FICHA TÉCNICA



Título obra Santa Juana de los Mataderos

Autoría Bertolt Brecht

Dirección Alejandro Bichir

Elenco Noé Murayama, Raúl Bóxer,Patricio Castillo, Sergio de Bustamante, Amado Zumaya, Maricruz Nájera, Héctor Gómez, Rosa María Moreno, Mónica Serna, Tómas Bárcenas

Escenografía Antonio López Mancera

Espacios teatrales Teatro Julio Jiménez Rueda

Referencia Rafael Solana, “Teatro. [Santa Juana de los Mataderos de Bertolt Brecht, dirige Alejandro Bichir]”, en Siempre!, 19 junio 1974.




TRANSCRIPCIÓN CON FORMATO

Referencia Electrónica

Siempre!   |   19 de junio de 1974

Columna Teatro

Santa Juana de los Mataderos de Bertolt Brecht, dirige Alejandro Bichir

Rafael Solana

Metió poco ruido cuando la estrenó aquí, en el teatro Julio Jiménez Rueda(1), con Sergio de Bustamante a la cabeza del reparto, la obra de Bertolt Brecht Santa Juana de los Mataderos; seguramente le faltó que alguien la prohibiera, o que subiera al escenario algún encuerado la noche del estreno para que más gente se diera cuenta de su existencia; nosotros venimos a enterarnos cuando nuevos actores, Noé Murayama por Bustamante y Raúl Bóxer por Patricio Castillo, entraron en el reparto, y desde luego acudimos, con el mayor interés a conocer tal obra y a ver a esos artistas.
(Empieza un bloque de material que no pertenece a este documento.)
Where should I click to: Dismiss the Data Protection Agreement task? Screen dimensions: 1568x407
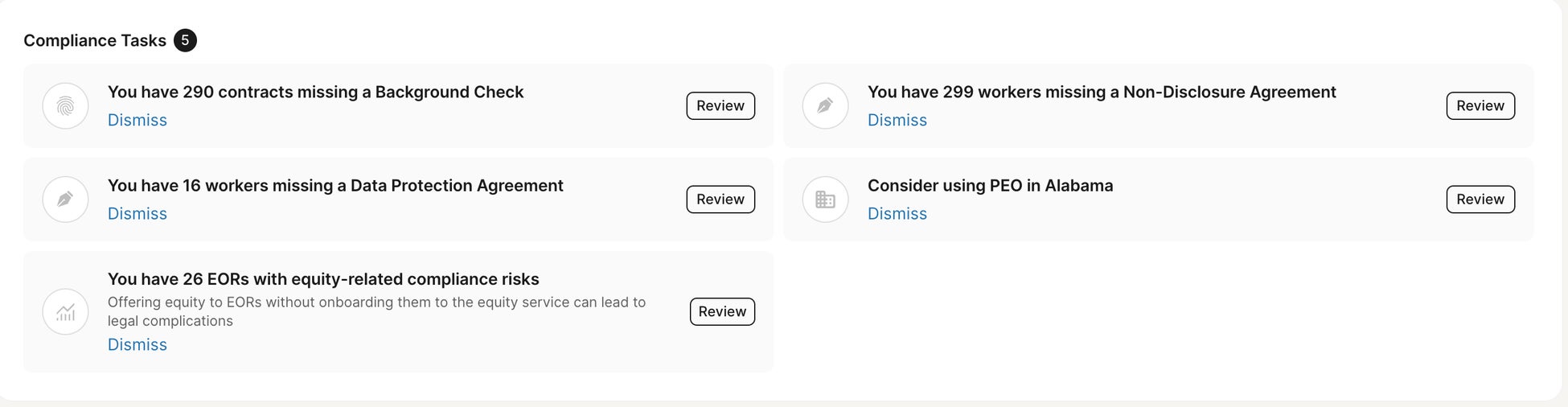(138, 214)
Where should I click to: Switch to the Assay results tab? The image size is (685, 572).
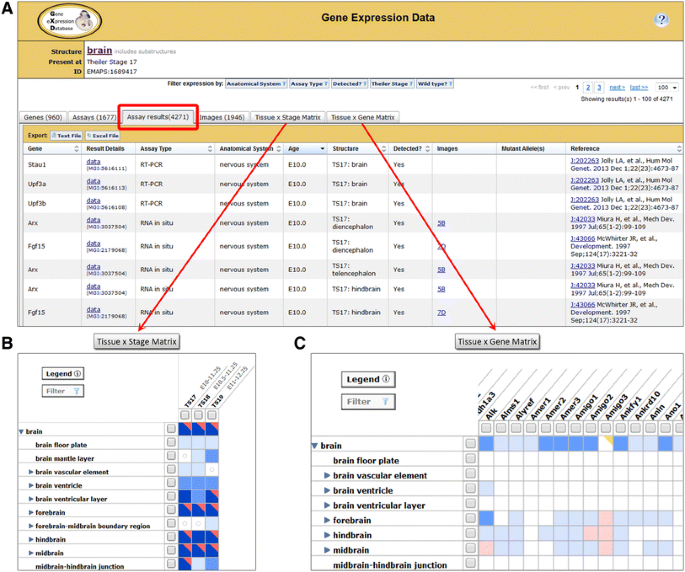[156, 117]
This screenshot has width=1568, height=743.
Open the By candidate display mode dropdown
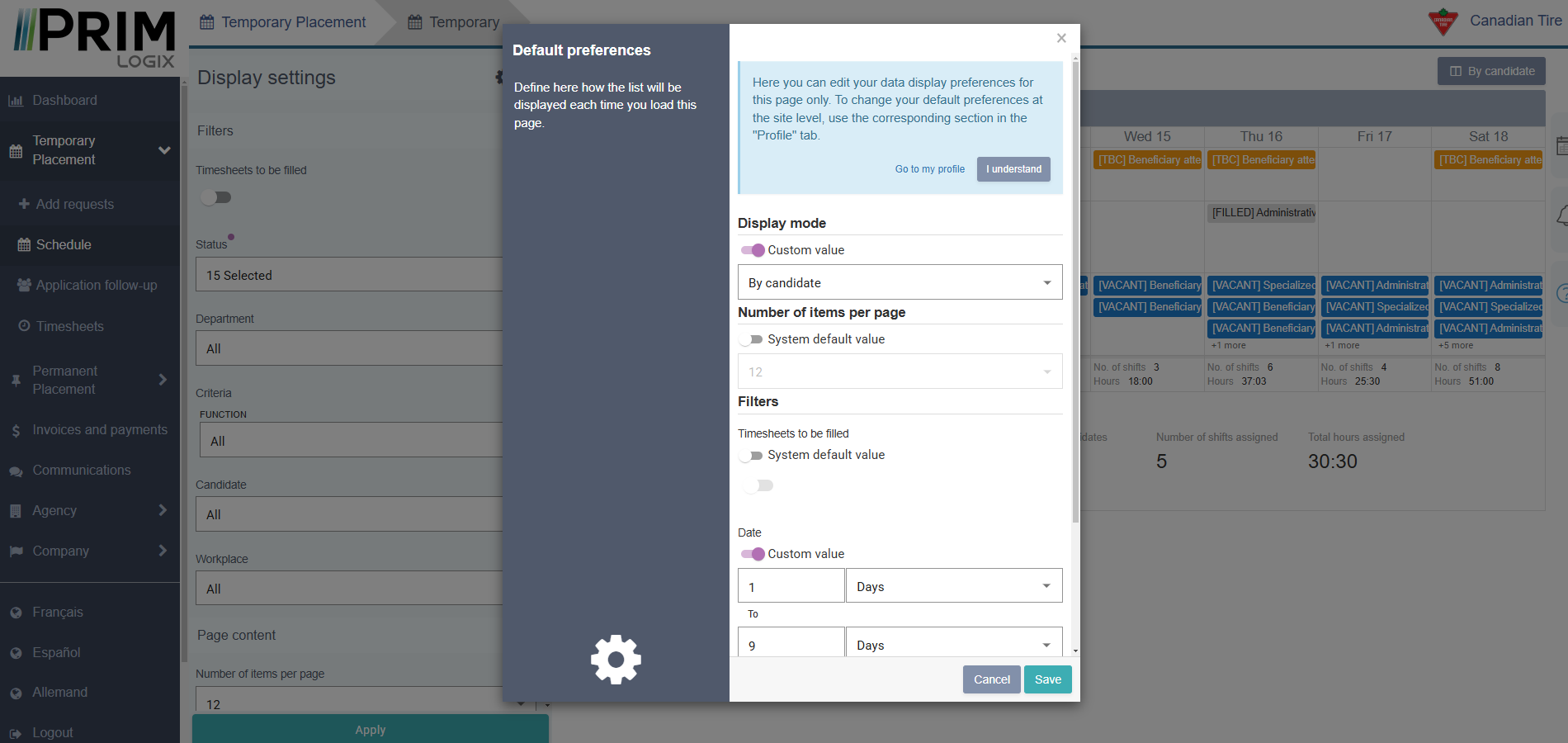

Después de ver esta pieza pensamos que va a ser muy difícil que al final del año los críticos encuentren otros directores por formar su terna que no sean Alejandro Bichir, Nancy Cárdenas y Rafael López Miarnau, aunque tengamos ya una excelente dirección de Pepe Solé, y podamos esperar en la segunda mitad del año algunas otras de mérito. Juzgamos que la mayor dificultad en la dirección de Santa Juana consistió para Bichir no en mover a 33 actores en seis escenarios simultáneos, logro muy plausible de Toño López Mancera, pues tenemos esa tarea por ardua, y aun por improba pero dentro de un orden físico, en que interviene la fatiga más que el talento; lo más difícil, pensamos, fue encontrar el tono justo de una obra engañosa que tiene una apariencia exterior y un meollo por completo distinto. No es una obra airada, dramática, de indignación y violencia, como La resistible ascensión de Arturo Ui, que es la obra brechtiana a la que más se parece, sólo que allí el mercado es el de las coliflores y no el de la carne; es, más bien, una obra satírica, cómica, como Grandeza y decadencia de la ciudad de Mahogany, o como La ópera de tres centavos; cuando Brecht se burlaba un poco de sí mismo, les ponía a sus obras música de Kurt Weil y las convertía en zarzuelas, lo que nunca hizo con Madre Valor, ni con Terror y miseria bajo el Tercer Reich, por ejemplo. En Santa Juana de los Mataderos sólo encontramos un pequeño bailable y varios cantables; pero el tono de la pieza, a pesar de la pobreza de los obreros, que es patética, resulta caricaturesco; así lo logró Bichir por lo menos en dos importantes personajes, Mauler y Snyder, que encuentran excelentes intérpretes en Noé Murayama y Amado Zumaya; al dejar al resto del cuadro sus colores sombríos el director subraya lo que de crítico, de mordaz, hay en estos dos, tan irónicos. Lo son también los textos, pero no la actuación, de Santa Juana, Maricruz Nájera, talentosa actriz cuyas entonaciones en muchos momentos nos recuerdan las de Dolores de Río.

El segundo papel de la obra lo hace Héctor Gómez, bien; pero no hay en él esa doble personalidad que tiene el de Murayama, a quien encontramos admirable por su fuego, por su rapidez, y hasta por su gracia en aquellas de sus líneas que las requieren. Otros buenos artistas, como Rosa María Moreno, Mónica Serna, Bóxer, Bárcenas, asumieron pequeños papeles, evidentemente muy por debajo de sus capacidades y de su historia. Veinticinco actores y actrices más completan la compañía, y hacen, todos ellos bien, los papeles de conjunto.

Por los triunfos personales que en ella obtienen Murayama y Bichir, y porque una pieza de Brecht siempre es digna de ser vista, nos dio mucho gusto asistir a esta tardía representación de Santa Juana de los Mataderos.


Notas

1. El 16 de abril. P. de m. A: Mónica Serna.